*** Opening of MATERIAL PROVIDED ***

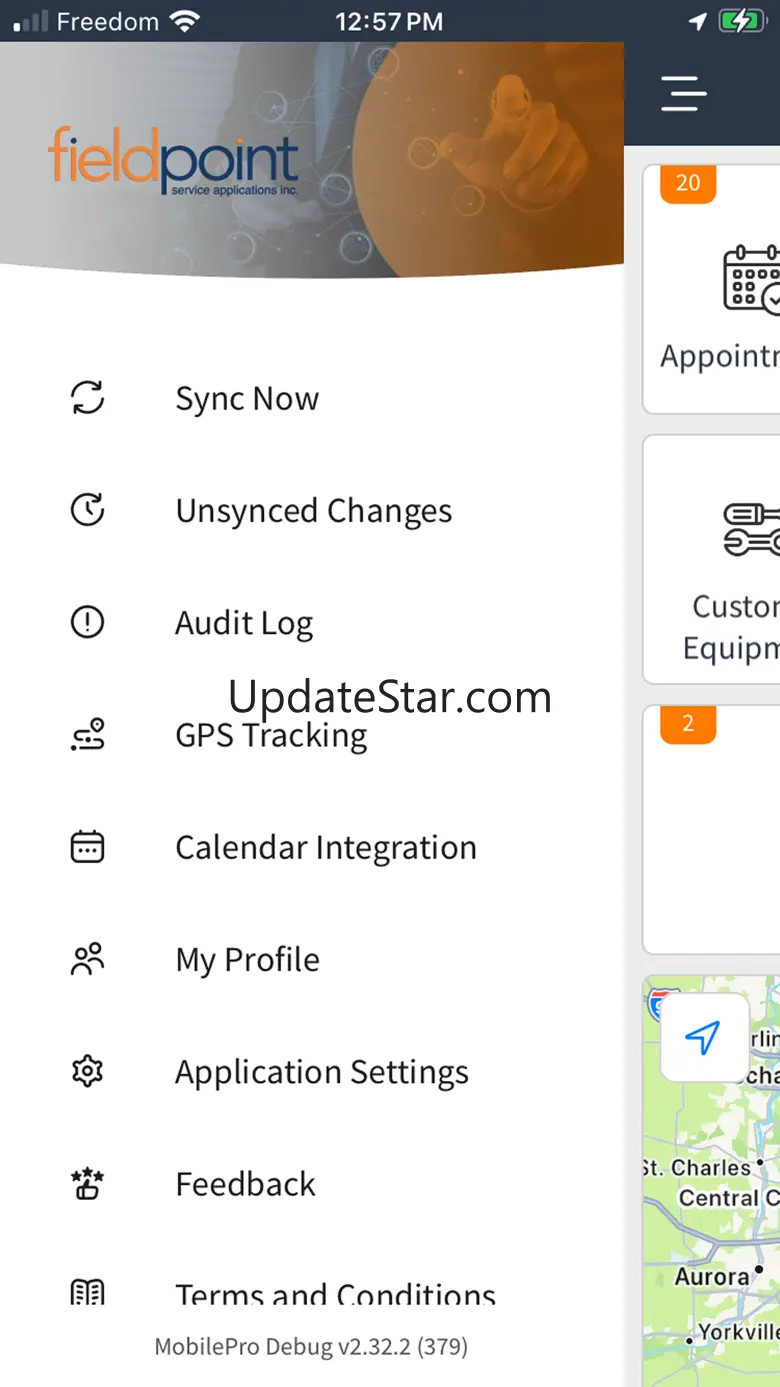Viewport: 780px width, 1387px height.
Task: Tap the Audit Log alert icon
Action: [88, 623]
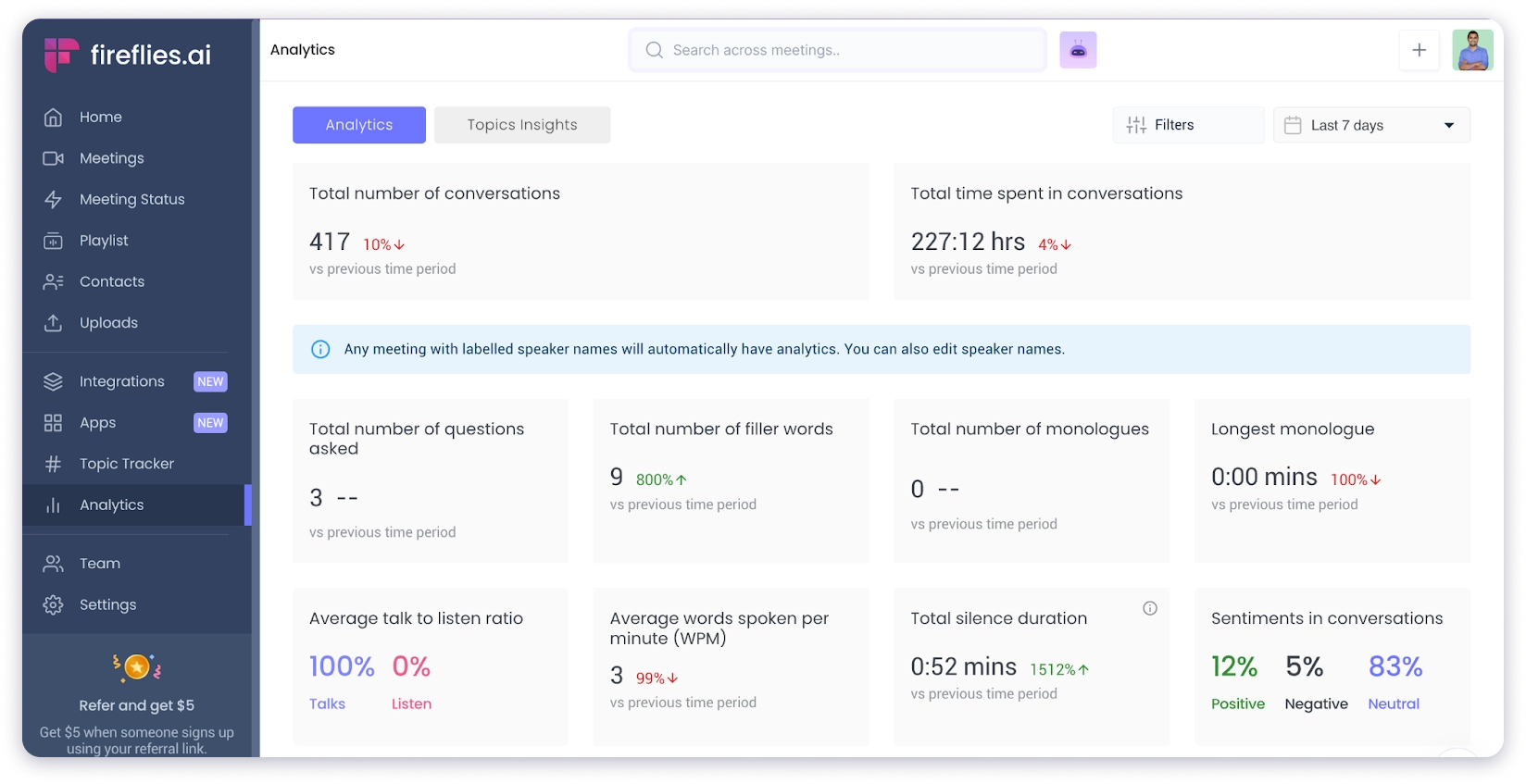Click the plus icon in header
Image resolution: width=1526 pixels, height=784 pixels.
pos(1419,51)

*** Close of MATERIAL PROVIDED ***
*** Opening of MATERIAL PROVIDED ***

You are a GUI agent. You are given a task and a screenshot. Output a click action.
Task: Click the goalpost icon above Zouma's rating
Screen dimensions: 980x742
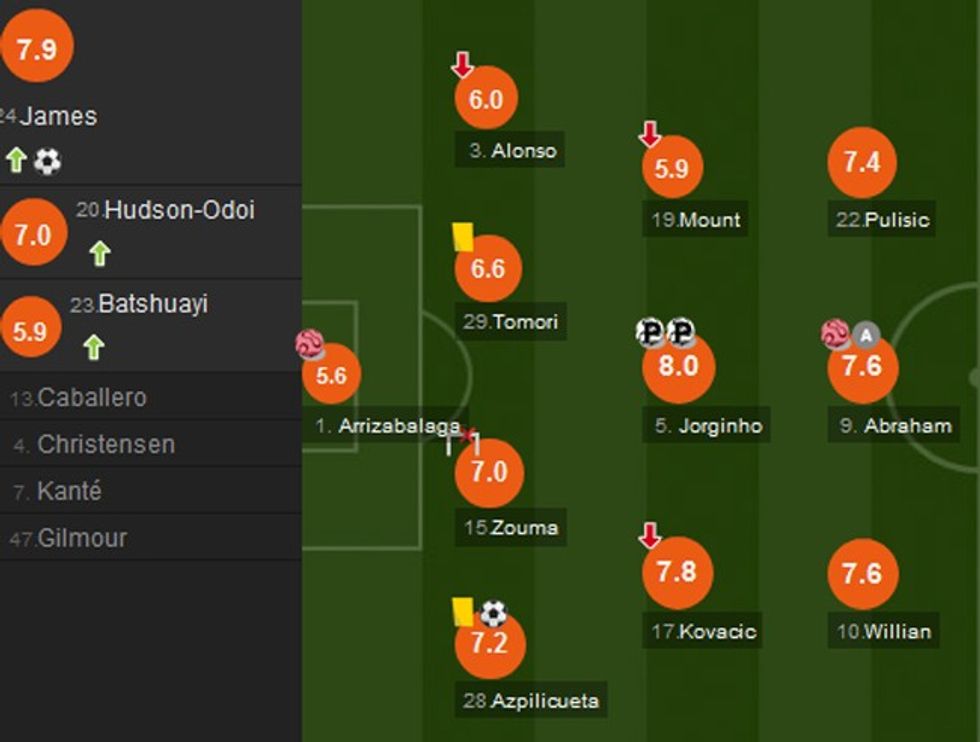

*** Close of MATERIAL PROVIDED ***

All that is needed is the exact run of lines above from the line containing "You are a GUI" through the line containing "Screen dimensions: 980x742", both of them included.

= EXPECTED ANSWER =
You are a GUI agent. You are given a task and a screenshot. Output a click action.
Task: Click the goalpost icon above Zouma's rating
Screen dimensions: 980x742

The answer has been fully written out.